How to complete this task:
Copy word for word the lines of the records below, beginning at the one with "Expand the Learn card dropdown arrow" and finishing at the one with "Where should I", ends included, but none of the pictures.

Material for this task:
= Beginning of Section =
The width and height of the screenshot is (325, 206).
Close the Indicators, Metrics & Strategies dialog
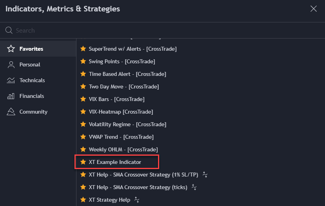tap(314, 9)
= End of Section =
= Beginning of Section =
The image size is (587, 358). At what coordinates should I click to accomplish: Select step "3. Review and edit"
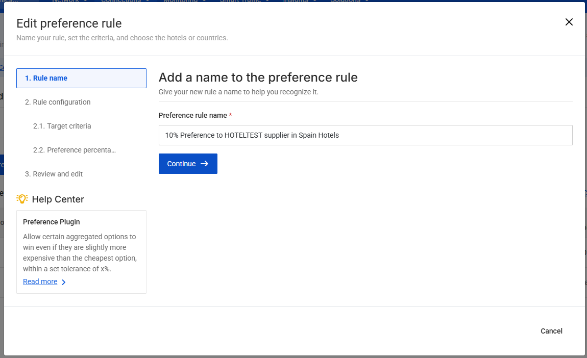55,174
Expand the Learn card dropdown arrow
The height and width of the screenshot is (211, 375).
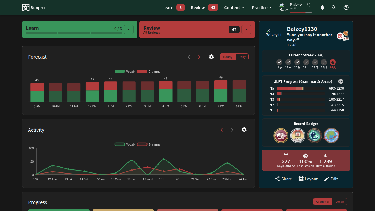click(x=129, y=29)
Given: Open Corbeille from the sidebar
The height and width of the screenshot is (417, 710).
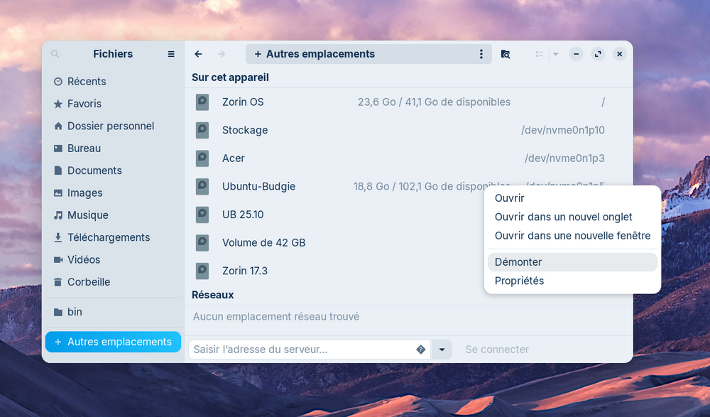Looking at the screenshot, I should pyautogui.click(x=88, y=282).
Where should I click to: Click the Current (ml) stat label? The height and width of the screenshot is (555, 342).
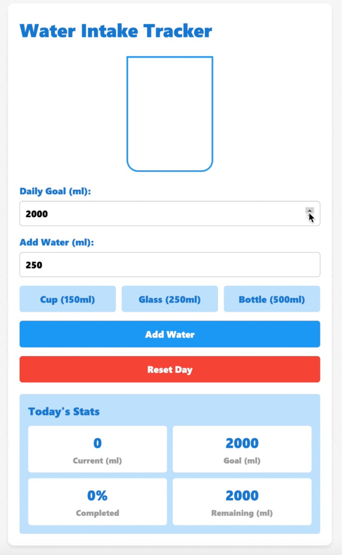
= End of Section =
Exercise solution:
Expand the Learn card dropdown arrow
The height and width of the screenshot is (211, 375).
click(x=129, y=29)
Given: Open Corbeille from the sidebar
The height and width of the screenshot is (417, 710).
Looking at the screenshot, I should pyautogui.click(x=88, y=282).
Where should I click to: Click the Current (ml) stat label? The height and width of the screenshot is (555, 342).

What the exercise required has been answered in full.